# Where should we go on holiday?



## Angel129 (Oct 28, 2005)

Ok, so we are a bit late sorting this out, but from what I can see after surfing the net for a few hours   there are still quite a lot of holidays to be had.

My DS is 11 and we would like to go somewhere in Europe that is family friendly.  Things to do for the kiddos and a swimming pool at the hotel/apartment, but other than that we are pretty open.  I've looked at Spain today, but am open to anywhere in Europe.  We want to travel the 16th or 17th of August through the 23rd or 24th and want to spend about £1000 on flight/accommodation but food/entertainment will be on top of that.  

Has anyone been anywhere with their kids that you'd love to recommend?  We are American but live in the UK and so far haven't been anywhere in Europe besides Paris.  

Thanks for all your help!

Angiexxx


----------



## Ceri. (Sep 6, 2004)

Hiya Angel we have booked with www.siblu.com for next years hols. We've picked Brittany in France. Looks excellent for kids of most ages. For me dh and Elysia in a 2 bedroom mobile home for 14 nights its costing us £540! I'd say thats a bargain!  But asked for lots of things off too, plus we qualified for a free week's holiday later in the year, just gotta find the money for our own travel arrangements! The ferry crossing prices for next year aren't out until sept 08 but they have given me the approx £ of £350 , so all in all costing us £890 
They do various sites in France Spain Italy
Also managed to get £50 off our bill for recommending a friend, she also got £50 off too! So if your interested.... let me know! 

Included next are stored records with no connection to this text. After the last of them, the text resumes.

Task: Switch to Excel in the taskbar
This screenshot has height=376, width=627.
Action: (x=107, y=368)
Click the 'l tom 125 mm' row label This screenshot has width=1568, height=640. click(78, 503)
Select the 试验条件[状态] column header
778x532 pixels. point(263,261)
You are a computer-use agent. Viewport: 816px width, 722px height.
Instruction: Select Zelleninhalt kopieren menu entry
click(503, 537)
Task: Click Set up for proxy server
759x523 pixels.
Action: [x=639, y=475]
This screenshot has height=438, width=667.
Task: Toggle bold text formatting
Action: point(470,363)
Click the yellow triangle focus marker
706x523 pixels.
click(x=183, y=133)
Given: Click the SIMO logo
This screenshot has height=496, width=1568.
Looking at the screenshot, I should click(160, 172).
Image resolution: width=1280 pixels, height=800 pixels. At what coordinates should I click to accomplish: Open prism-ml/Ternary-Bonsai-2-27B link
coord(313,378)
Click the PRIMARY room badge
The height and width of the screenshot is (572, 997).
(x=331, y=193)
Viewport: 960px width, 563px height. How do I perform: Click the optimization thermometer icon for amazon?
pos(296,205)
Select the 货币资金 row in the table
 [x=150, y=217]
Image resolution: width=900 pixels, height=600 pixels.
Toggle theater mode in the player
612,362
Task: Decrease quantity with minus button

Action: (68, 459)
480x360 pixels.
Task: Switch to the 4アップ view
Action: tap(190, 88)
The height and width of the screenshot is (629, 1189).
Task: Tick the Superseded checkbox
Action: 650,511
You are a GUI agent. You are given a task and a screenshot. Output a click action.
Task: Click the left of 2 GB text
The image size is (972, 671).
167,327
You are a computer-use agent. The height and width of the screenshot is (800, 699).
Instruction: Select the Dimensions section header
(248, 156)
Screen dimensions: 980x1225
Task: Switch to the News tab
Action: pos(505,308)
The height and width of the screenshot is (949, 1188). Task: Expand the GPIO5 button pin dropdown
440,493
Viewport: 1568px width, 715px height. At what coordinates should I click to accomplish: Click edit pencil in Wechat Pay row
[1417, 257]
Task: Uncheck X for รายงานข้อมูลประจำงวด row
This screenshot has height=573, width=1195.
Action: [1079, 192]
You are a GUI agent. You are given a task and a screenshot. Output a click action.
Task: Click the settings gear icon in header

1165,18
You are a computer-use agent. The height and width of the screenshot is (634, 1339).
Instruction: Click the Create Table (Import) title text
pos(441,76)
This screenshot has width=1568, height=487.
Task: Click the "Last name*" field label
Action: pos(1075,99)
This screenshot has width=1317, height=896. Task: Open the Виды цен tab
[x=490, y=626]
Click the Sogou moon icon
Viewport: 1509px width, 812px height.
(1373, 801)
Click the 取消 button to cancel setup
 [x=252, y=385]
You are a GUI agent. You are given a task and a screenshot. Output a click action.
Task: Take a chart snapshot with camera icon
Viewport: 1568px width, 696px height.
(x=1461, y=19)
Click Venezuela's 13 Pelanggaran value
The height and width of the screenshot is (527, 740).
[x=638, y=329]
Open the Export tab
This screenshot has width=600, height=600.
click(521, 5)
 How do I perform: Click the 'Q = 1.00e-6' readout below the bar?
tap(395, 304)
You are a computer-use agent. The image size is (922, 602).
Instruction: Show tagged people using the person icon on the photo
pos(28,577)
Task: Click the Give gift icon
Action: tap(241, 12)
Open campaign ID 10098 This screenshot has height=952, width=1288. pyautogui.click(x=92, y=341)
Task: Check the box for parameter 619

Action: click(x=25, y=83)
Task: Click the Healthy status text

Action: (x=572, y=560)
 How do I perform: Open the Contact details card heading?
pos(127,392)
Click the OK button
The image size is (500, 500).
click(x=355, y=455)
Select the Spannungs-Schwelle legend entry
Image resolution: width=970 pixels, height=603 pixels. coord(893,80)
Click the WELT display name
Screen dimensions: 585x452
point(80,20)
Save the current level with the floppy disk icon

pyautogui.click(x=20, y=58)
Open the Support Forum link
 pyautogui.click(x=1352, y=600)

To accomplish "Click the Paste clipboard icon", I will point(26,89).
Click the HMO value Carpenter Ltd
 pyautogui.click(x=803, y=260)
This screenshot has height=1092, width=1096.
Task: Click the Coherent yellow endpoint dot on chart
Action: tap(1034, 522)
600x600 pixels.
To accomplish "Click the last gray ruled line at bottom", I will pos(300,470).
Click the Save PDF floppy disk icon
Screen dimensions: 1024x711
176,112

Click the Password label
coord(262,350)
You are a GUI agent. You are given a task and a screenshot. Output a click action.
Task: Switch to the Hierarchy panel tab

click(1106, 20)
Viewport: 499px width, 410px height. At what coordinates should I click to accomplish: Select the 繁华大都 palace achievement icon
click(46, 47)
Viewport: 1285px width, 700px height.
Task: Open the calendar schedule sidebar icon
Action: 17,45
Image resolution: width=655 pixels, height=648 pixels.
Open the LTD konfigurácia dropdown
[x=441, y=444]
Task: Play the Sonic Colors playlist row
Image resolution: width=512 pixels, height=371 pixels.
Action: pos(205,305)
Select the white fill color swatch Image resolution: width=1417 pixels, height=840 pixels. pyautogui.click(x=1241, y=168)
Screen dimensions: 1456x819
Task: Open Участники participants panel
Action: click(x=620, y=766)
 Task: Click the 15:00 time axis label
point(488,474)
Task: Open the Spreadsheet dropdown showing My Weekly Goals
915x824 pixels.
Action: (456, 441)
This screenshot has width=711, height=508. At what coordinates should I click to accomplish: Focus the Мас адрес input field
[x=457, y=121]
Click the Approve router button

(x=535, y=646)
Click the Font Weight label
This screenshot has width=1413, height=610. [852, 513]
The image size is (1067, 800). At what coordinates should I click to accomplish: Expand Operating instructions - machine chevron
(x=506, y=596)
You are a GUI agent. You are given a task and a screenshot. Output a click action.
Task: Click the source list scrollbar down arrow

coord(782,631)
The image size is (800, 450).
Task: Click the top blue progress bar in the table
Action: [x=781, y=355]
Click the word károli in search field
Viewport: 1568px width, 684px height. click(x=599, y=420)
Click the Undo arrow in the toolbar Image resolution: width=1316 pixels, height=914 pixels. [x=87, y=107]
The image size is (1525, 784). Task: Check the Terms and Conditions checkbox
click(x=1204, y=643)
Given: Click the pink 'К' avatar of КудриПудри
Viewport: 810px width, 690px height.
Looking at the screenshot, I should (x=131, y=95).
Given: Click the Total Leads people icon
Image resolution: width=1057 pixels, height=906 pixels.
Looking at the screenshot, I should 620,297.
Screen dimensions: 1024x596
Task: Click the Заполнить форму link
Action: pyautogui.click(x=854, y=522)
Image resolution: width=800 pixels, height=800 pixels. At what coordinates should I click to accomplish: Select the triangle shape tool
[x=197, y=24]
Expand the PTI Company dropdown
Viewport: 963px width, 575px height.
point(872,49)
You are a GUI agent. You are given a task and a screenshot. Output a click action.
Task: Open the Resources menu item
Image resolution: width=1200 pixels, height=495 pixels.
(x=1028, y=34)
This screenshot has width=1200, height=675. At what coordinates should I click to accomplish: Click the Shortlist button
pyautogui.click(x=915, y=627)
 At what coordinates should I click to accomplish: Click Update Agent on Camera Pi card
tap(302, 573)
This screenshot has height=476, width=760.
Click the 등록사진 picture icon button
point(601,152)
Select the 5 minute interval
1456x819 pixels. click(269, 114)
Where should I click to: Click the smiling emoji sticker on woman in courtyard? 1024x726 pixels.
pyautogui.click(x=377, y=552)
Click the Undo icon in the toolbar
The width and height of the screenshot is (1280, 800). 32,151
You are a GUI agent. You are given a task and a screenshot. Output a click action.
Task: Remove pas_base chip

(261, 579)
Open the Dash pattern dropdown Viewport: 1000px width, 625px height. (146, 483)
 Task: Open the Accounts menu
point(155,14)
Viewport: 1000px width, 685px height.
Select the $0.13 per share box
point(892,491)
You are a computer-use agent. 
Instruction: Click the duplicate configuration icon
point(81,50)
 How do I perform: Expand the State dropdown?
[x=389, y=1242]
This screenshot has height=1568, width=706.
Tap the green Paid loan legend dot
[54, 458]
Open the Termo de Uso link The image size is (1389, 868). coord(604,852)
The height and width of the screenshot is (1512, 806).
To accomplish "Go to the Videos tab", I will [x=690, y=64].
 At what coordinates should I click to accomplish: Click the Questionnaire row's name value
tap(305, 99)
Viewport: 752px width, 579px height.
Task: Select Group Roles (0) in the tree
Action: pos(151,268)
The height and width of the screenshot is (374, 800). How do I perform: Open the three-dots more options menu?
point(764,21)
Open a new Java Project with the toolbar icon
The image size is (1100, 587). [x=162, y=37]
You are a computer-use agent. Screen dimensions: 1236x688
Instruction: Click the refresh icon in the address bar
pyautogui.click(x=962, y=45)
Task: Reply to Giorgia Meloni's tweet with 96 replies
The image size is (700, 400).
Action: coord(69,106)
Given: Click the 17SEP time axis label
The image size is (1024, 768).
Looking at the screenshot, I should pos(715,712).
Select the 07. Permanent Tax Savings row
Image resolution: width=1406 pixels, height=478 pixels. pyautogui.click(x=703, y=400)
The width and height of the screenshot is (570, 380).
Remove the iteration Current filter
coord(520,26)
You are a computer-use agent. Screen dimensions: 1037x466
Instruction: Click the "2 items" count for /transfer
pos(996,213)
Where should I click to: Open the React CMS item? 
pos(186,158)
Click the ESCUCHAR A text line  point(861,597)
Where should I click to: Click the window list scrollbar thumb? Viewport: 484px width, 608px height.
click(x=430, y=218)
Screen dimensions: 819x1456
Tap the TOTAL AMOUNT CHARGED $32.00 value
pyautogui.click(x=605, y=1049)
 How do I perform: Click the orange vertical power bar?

Good luck holiday hunting x


----------



## carrie3479 (Nov 30, 2005)

Hiya just seen this thread.. what an excellent website, we have priced up holidays through the usual companies online and with us and the 2 kids its always around £1500 mark... on here a 4 night stay in Normandy was £568! fabulous place think DH will be hounded when he gets home!! Havent been abroad since 1993 when I was 13!  and DH, DS and DD have never been! 

Cheers for the link Ceri

Corrina xx


----------



## Ceri. (Sep 6, 2004)

Corrina ... if you book i'll give you my ref number so you can have £50 off hun, let me know!


----------



## professor waffle (Apr 23, 2005)

We've been to the site that Ceri mentions & just come back from there so if anyone wants to know any further info just let me know!


----------



## Angel129 (Oct 28, 2005)

Ceri-Thank you so much for that website!  DH is due home in a couple of hours and I intend to show him the itinerary I have picked out!  So if we go ahead I will definitely tell them that you sent me.  How do I get you the £50 discount?  Including ferry, 6 night stay, and two day tickets to Disneyland Paris it is just over £800!    Could not be more chuffed!  This is exactly what we were looking for!  We are looking to stay at the Domaine De Dugny near Paris.  

I'm so excited!  

Professor Waffle, I'd love to hear about your experience.  Where did you stay?  Where the facilities nice?  Where there any hidden costs?

 to you both!

Angiexxx


----------



## Ceri. (Sep 6, 2004)

Angie ... glad your chuffed hun, i havent been yet but booked it and cant wait, siblu is haven europe. we've been to a haven site here and it was fab for LO.
If i give you my booking reference number you get the £50 knocked off your bill and vice versa if you give me yours i get £50 off too  
I still cant get over the price either! i'm a stay at home mum and just flog a few bits and bats on ebay, and ours is half paid already!- from 2 weeks ago when i booked it! just gotta start on the spending money next!


----------



## carrie3479 (Nov 30, 2005)

Cheers hunny will let you know if I managed to twist his arm hard and far enough  
Its nice to find a place where kids verging on 12yrs are still classed as kids not adults! 
When is the best time to go over there month wise? Not sure on the weather in France as havent been in donkey.. 
Oh and irony would have it that I get a letter today giving me 4 weeks notice that DD has day trip to france at a mere snip of ONLY £100! I remember the days when it was about £20! and they are allowed to take £30 spending money pfft thats a pair of shoes for me that money 
Corrina xx


----------